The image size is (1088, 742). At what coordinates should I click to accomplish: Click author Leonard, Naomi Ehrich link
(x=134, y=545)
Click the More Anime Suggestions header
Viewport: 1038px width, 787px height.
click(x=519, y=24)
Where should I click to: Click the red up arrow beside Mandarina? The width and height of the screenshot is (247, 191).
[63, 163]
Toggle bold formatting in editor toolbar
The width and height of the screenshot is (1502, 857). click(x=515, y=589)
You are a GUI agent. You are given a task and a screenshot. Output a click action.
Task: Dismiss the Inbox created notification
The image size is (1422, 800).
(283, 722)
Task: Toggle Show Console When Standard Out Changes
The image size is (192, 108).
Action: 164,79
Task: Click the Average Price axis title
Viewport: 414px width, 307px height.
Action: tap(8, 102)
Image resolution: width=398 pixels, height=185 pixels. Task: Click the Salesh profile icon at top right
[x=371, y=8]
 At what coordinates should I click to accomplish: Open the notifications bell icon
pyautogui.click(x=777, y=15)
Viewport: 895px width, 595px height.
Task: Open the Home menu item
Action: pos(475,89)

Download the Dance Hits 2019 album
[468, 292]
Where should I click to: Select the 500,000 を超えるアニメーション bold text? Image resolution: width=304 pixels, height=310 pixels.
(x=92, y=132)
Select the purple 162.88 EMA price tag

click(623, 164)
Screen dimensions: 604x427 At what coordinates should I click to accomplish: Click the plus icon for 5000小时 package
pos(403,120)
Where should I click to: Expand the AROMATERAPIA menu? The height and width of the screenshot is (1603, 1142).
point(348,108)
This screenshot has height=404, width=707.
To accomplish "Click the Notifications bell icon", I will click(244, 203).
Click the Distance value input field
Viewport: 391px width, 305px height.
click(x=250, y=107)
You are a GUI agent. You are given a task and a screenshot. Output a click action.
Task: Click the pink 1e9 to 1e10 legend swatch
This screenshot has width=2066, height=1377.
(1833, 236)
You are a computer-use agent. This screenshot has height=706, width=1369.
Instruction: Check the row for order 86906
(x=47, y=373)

§ §

Reproduce all the entries above with each occurrence of "Where should I click to" changed to "Where do I tap to", leaving every other part as it stands.

:: FULL RESPONSE ::
The image size is (1088, 742). At what coordinates should I click to accomplish: Click author Leonard, Naomi Ehrich link
(x=134, y=545)
Click the More Anime Suggestions header
Viewport: 1038px width, 787px height.
click(x=519, y=24)
Where do I tap to: Click the red up arrow beside Mandarina? The width and height of the screenshot is (247, 191).
[63, 163]
Toggle bold formatting in editor toolbar
The width and height of the screenshot is (1502, 857). click(x=515, y=589)
You are a GUI agent. You are given a task and a screenshot. Output a click action.
Task: Dismiss the Inbox created notification
The image size is (1422, 800).
(283, 722)
Task: Toggle Show Console When Standard Out Changes
The image size is (192, 108).
Action: 164,79
Task: Click the Average Price axis title
Viewport: 414px width, 307px height.
Action: tap(8, 102)
Image resolution: width=398 pixels, height=185 pixels. Task: Click the Salesh profile icon at top right
[x=371, y=8]
 At what coordinates should I click to accomplish: Open the notifications bell icon
pyautogui.click(x=777, y=15)
Viewport: 895px width, 595px height.
Task: Open the Home menu item
Action: pos(475,89)

Download the Dance Hits 2019 album
[468, 292]
Where do I tap to: Select the 500,000 を超えるアニメーション bold text? Image resolution: width=304 pixels, height=310 pixels.
(x=92, y=132)
Select the purple 162.88 EMA price tag

click(623, 164)
Screen dimensions: 604x427 At what coordinates should I click to accomplish: Click the plus icon for 5000小时 package
pos(403,120)
Where do I tap to: Expand the AROMATERAPIA menu? The height and width of the screenshot is (1603, 1142).
point(348,108)
This screenshot has height=404, width=707.
To accomplish "Click the Notifications bell icon", I will click(244, 203).
Click the Distance value input field
Viewport: 391px width, 305px height.
click(x=250, y=107)
You are a GUI agent. You are given a task and a screenshot. Output a click action.
Task: Click the pink 1e9 to 1e10 legend swatch
This screenshot has width=2066, height=1377.
(1833, 236)
You are a computer-use agent. This screenshot has height=706, width=1369.
Instruction: Check the row for order 86906
(x=47, y=373)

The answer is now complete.